Could you express the lines between the ones holding "751x466 pixels. Task: Click" and "tap(536, 677)", inclusive, as a JSON list of strings, one string per line, with blank lines skipped and the pictures left out?

» **Rows**

────

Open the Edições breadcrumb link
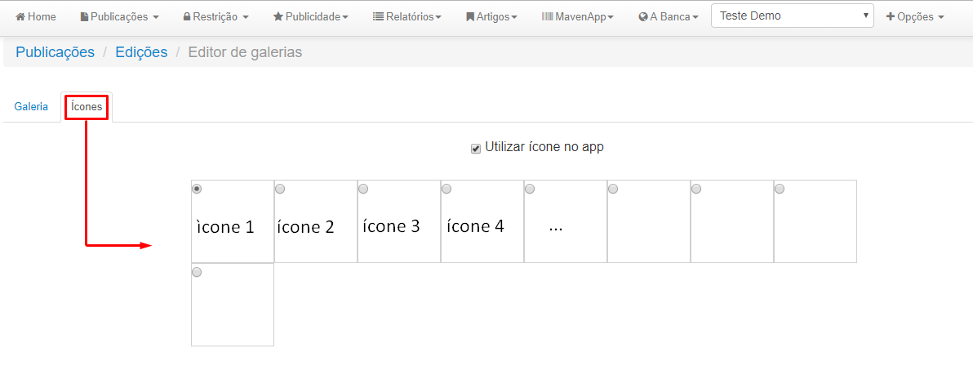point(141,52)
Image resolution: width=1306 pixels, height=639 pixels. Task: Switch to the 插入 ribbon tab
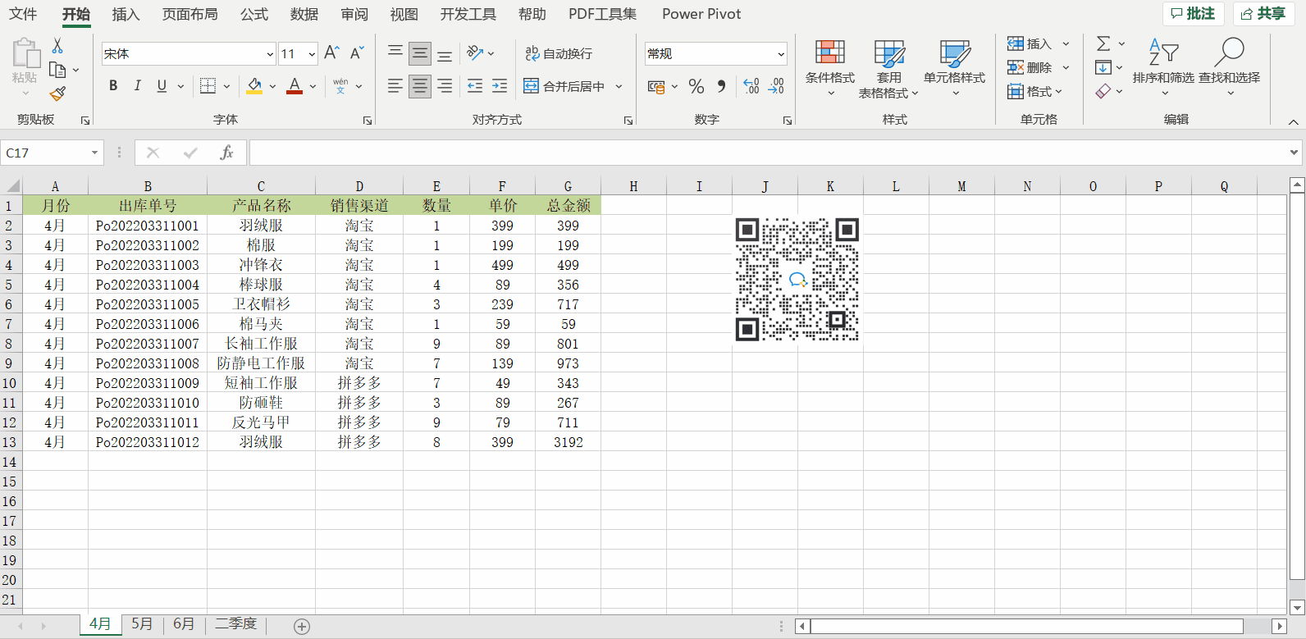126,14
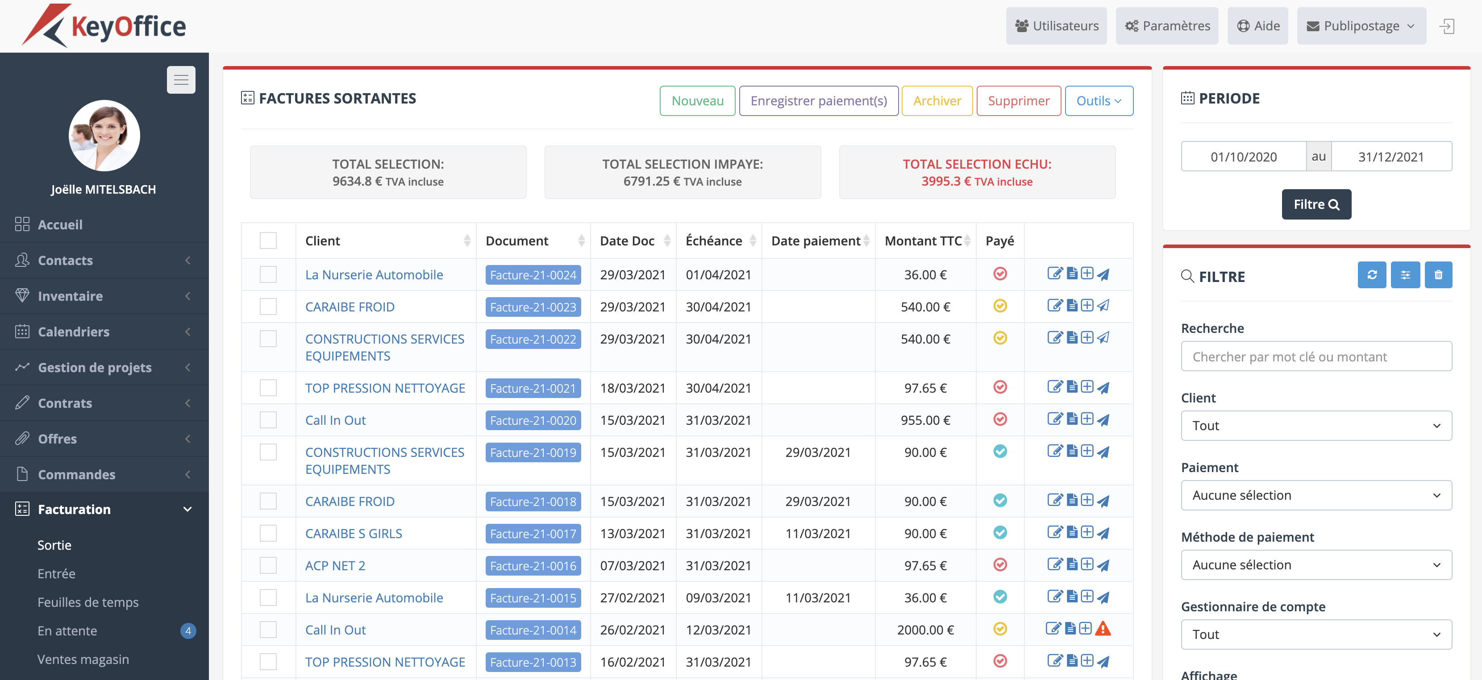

────

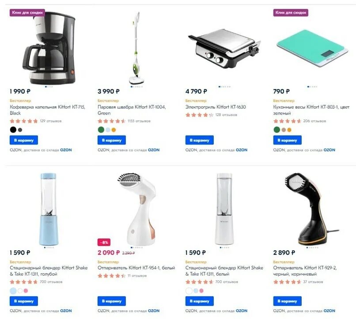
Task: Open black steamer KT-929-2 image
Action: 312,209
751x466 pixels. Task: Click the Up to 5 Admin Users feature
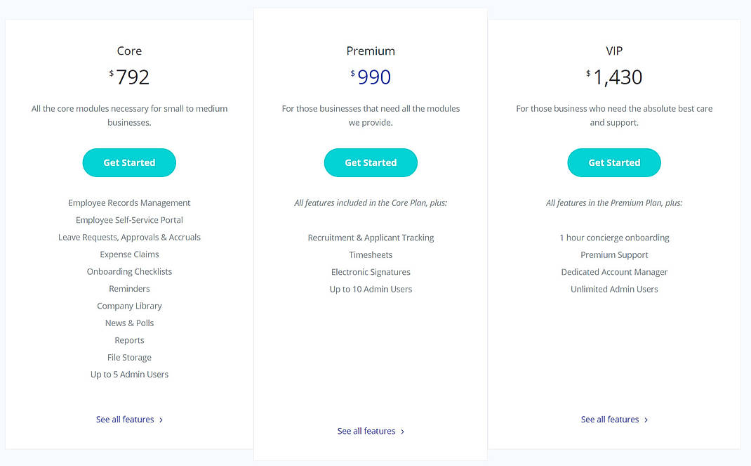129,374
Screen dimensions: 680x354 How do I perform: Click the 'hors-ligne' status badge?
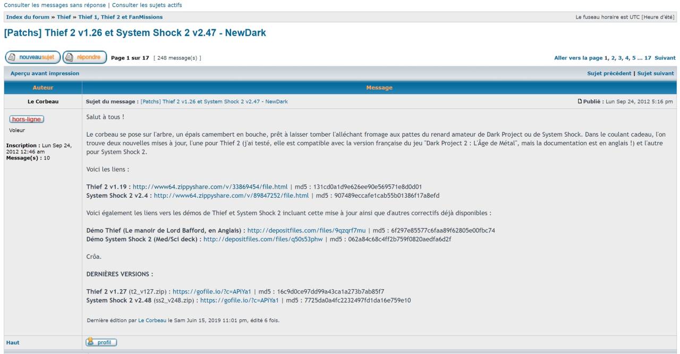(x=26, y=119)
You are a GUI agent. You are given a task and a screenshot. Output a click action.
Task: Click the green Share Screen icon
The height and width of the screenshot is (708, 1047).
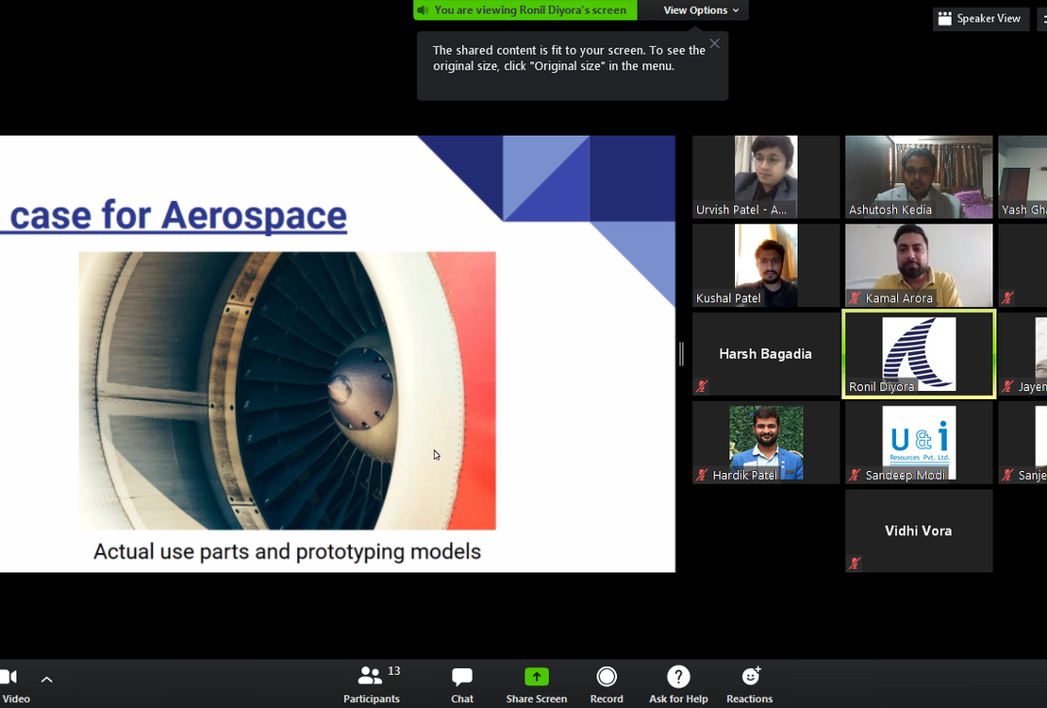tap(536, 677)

────

» **Answer to the problem**
[
  "751x466 pixels. Task: Click the Up to 5 Admin Users feature",
  "129,374",
  "Screen dimensions: 680x354 How do I perform: Click the 'hors-ligne' status badge?",
  "(x=26, y=119)",
  "You are a GUI agent. You are given a task and a screenshot. Output a click action.",
  "Task: Click the green Share Screen icon",
  "The height and width of the screenshot is (708, 1047).",
  "tap(536, 677)"
]